Pfarrer Thomas Teuchgräber las einen Psalm von Pfarrer Stephan Wahl „Es ist Krieg“ vor. Dieser Psalm gibt sehr viel zu denken und ich würde mich freuen, wenn dieser Psalm den Weg in die Zeitungen findet“, meinte Peter Witton. Wie gehe man damit um, dass so etwas in einer Welt, die Gott geschaffen hat, zugelassen wird – diese Frage werde hier aufgeworfen. „Wo wir mit Gebet Mitgefühl zeigen, vielleicht doch einen Weg finden, der die Welt in diesem Punkt ändern kann.“

„Uns fehlen so oft die Worte und jetzt sind wir auch noch in einer Situation, wo uns die Hände gebunden sind“, sagte Dekanin Ulrike Schorn zum Abschluss. „Aber wir können uns versammeln.“ Sie sprach ein Gebet für die Menschen in der Ukraine. „Gott, wie zerbrechlich unsere Sicherheiten sind.
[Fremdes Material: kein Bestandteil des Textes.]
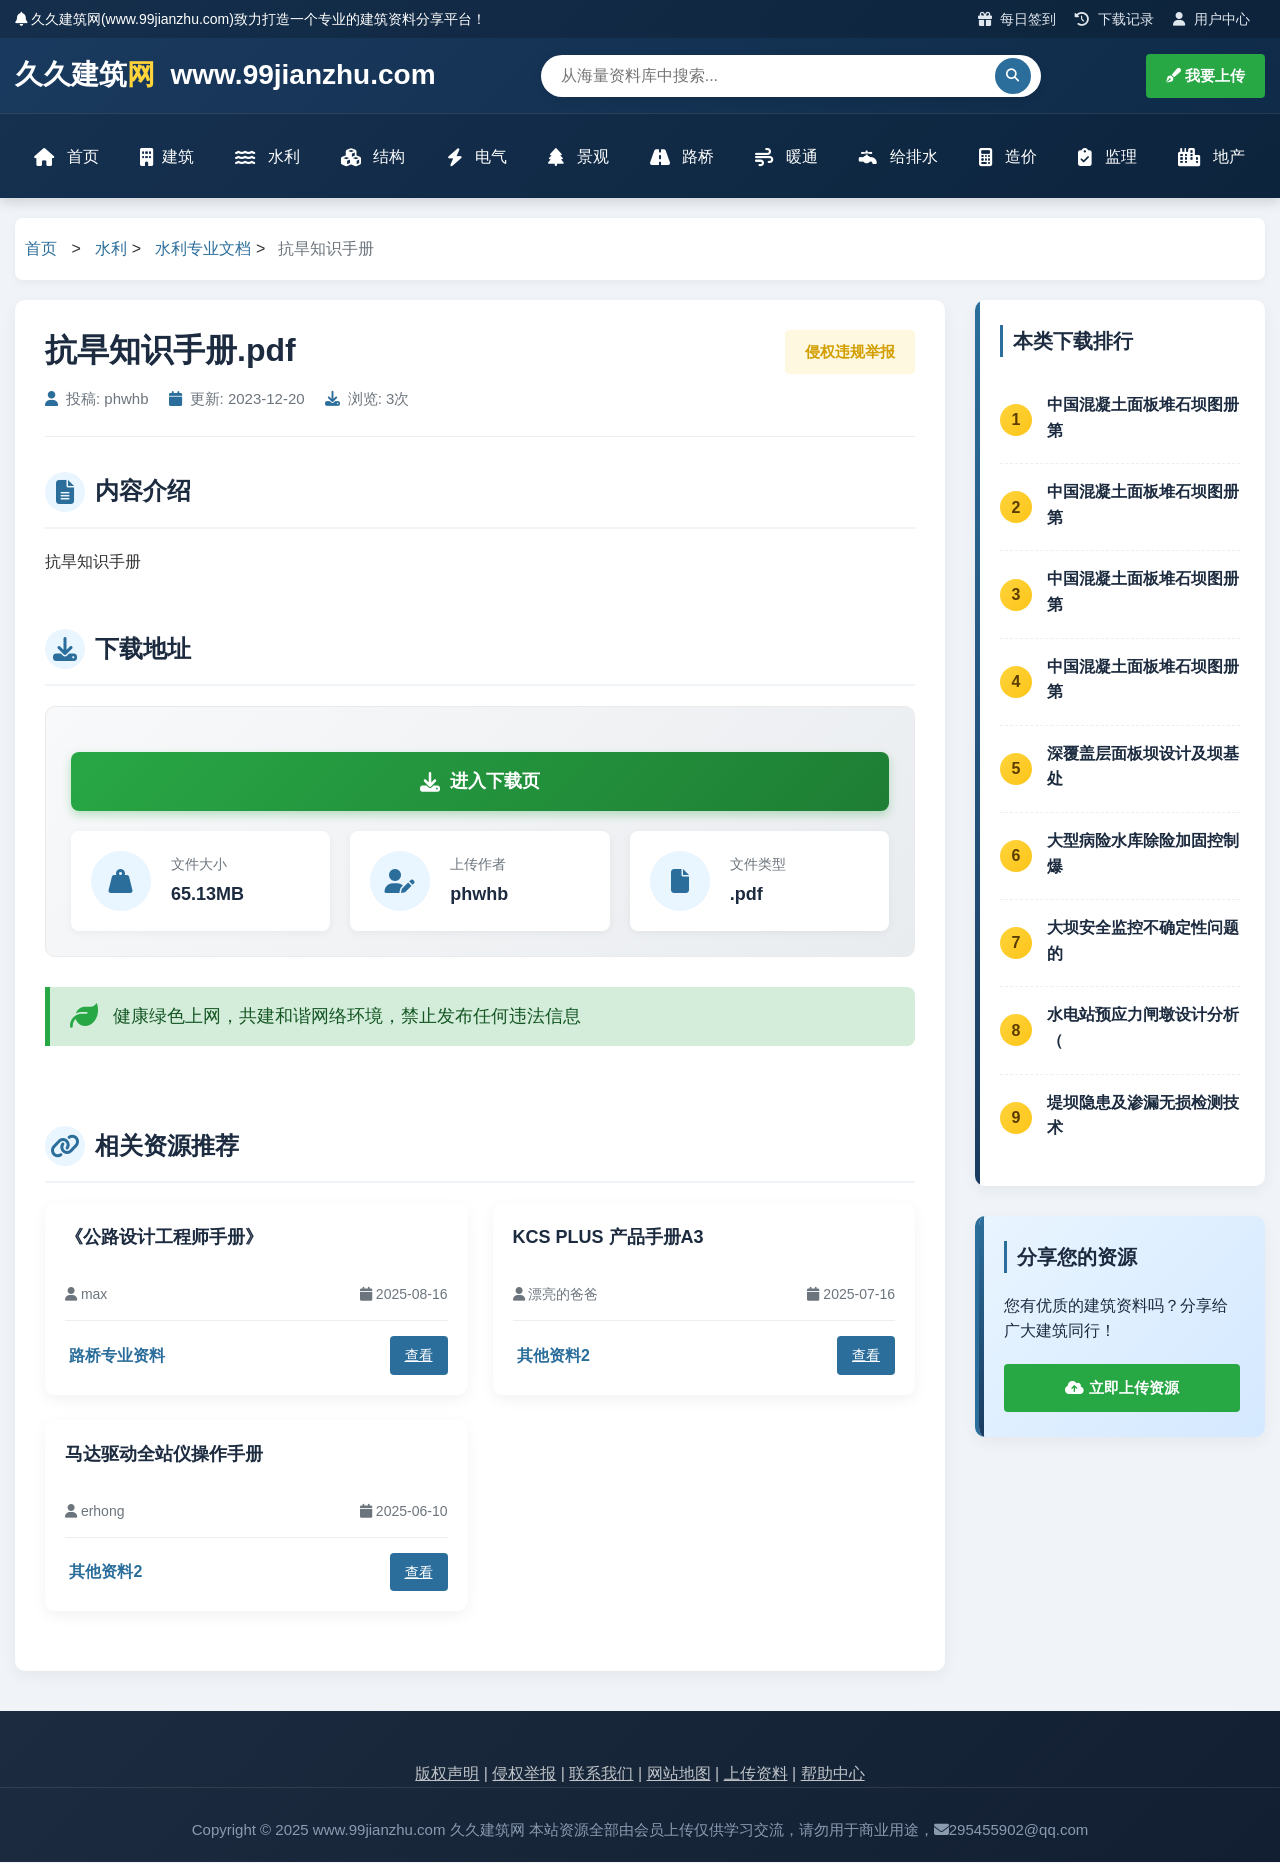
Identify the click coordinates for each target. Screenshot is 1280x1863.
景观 (578, 157)
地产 (1210, 157)
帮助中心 (833, 1775)
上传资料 (756, 1775)
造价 (1007, 157)
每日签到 (1017, 19)
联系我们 (601, 1775)
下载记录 (1114, 19)
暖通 (786, 157)
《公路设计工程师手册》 (164, 1238)
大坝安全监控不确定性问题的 (1143, 942)
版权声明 (447, 1775)
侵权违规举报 (850, 352)
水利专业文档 (203, 250)
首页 (67, 157)
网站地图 (679, 1775)
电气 (477, 157)
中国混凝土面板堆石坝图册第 (1143, 418)
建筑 (168, 157)
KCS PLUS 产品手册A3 (608, 1238)
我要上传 (1205, 75)
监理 (1107, 157)
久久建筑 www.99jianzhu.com (225, 75)
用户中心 (1211, 19)
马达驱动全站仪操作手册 (164, 1455)
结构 (373, 157)
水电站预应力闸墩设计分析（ (1143, 1029)
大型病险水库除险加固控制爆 (1143, 854)
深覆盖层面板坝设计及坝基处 (1143, 767)
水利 (268, 157)
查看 (419, 1357)
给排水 (898, 157)
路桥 (682, 157)
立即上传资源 (1121, 1388)
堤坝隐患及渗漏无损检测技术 (1143, 1116)
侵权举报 (524, 1775)
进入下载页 (480, 783)
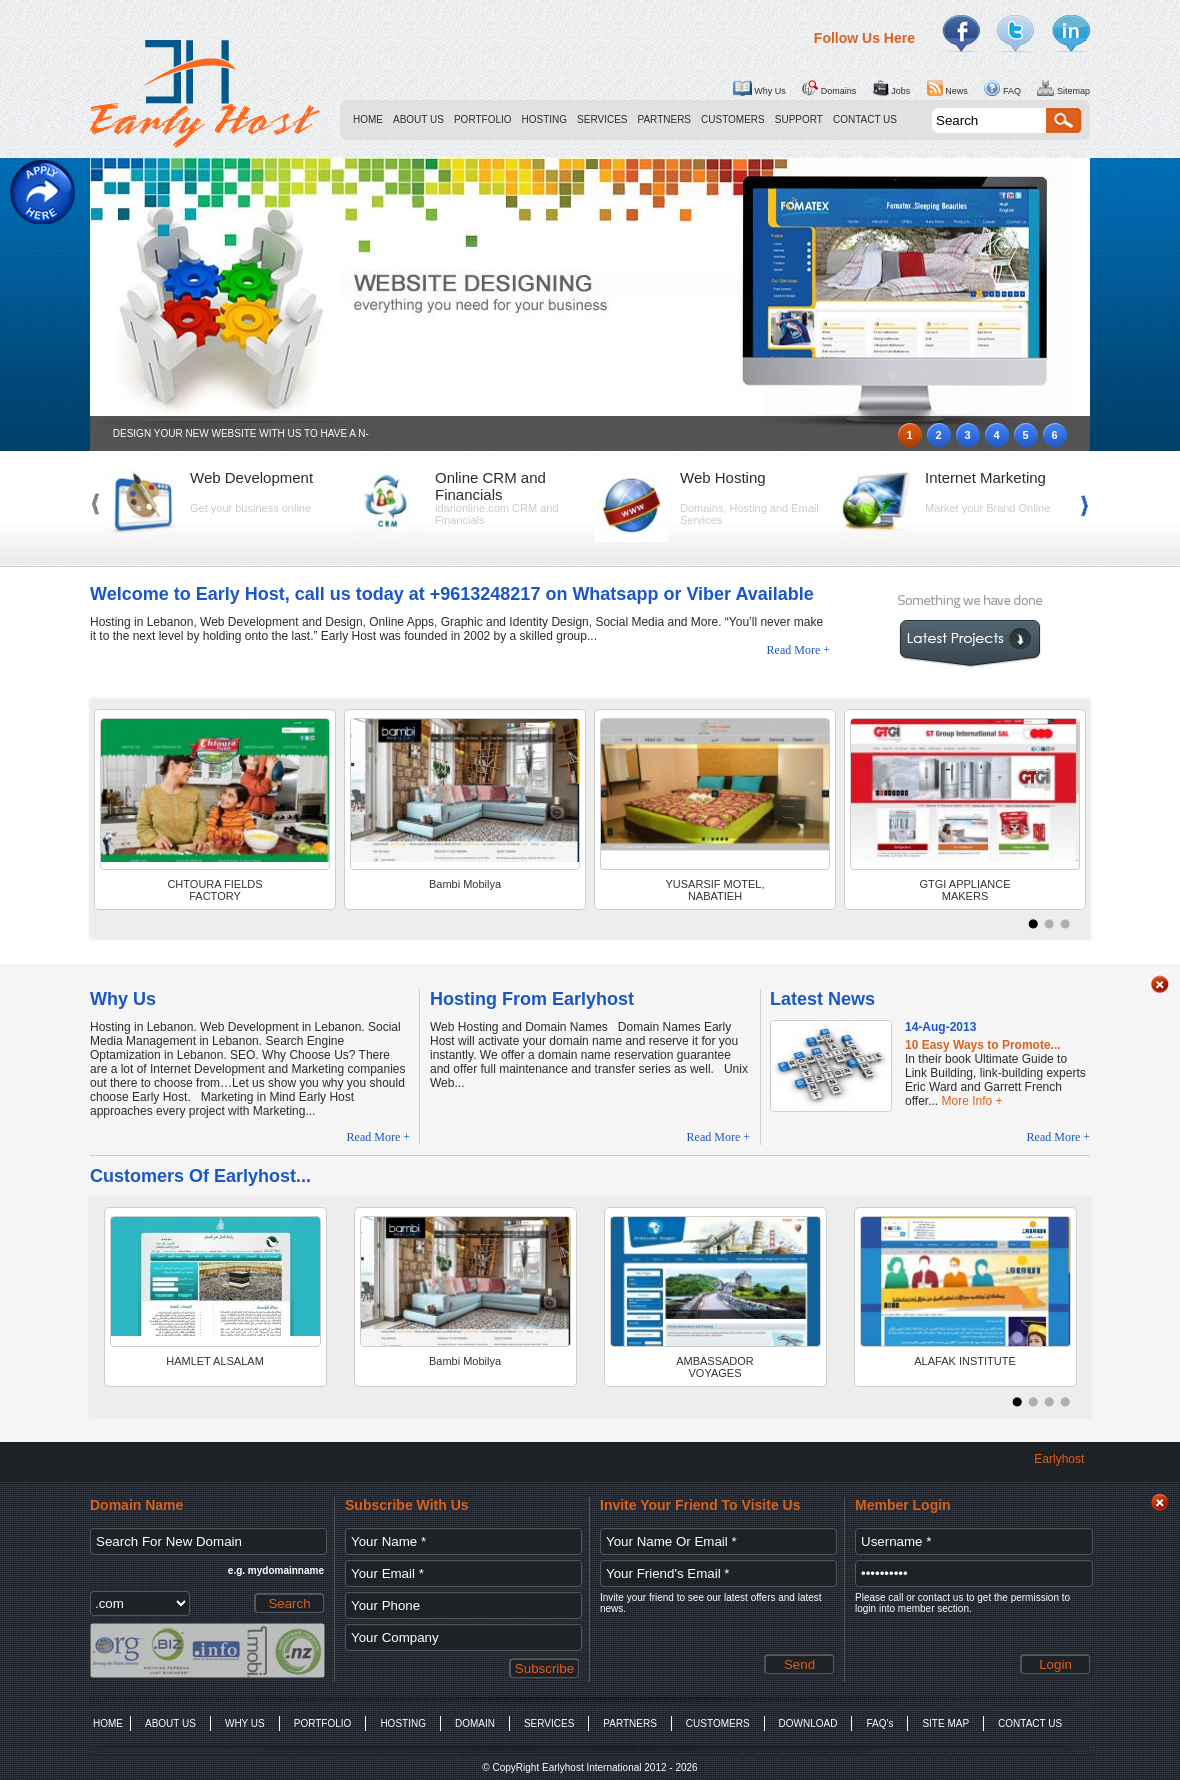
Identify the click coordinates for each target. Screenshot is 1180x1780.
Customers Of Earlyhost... (200, 1176)
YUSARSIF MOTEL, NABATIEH (714, 890)
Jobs (892, 88)
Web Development (251, 477)
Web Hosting (723, 477)
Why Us (759, 88)
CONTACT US (865, 119)
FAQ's (879, 1723)
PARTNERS (665, 119)
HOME (368, 119)
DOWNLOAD (808, 1723)
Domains (829, 88)
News (947, 88)
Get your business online (250, 508)
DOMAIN (475, 1723)
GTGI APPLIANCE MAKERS (964, 890)
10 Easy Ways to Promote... (983, 1045)
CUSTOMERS (733, 119)
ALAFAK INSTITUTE (964, 1361)
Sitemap (1063, 88)
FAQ (1002, 88)
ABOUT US (418, 119)
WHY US (245, 1723)
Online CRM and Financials (490, 486)
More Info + (971, 1101)
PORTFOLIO (483, 119)
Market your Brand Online (987, 508)
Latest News (822, 999)
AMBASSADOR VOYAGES (715, 1367)
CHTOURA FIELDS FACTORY (214, 890)
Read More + (798, 650)
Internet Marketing (985, 477)
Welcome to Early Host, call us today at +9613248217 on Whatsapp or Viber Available (452, 594)
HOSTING (545, 119)
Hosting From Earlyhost (532, 999)
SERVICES (602, 119)
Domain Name (136, 1505)
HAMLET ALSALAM (215, 1361)
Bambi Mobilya (465, 884)
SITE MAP (945, 1723)
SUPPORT (799, 119)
Wie gefährdet unsere Ordnungen. Wütend und fassungslos erleben wir wie ein Machthaber die Freiheit und das Leben vieler Menschen gefährdet. Wie in Europa Krieg ist. Was geschieht als Nächstes? Was können wir tun, dass helfen oder etwas bewegen würde?“ Gemeinsam sprach man dann das „Vater unser“.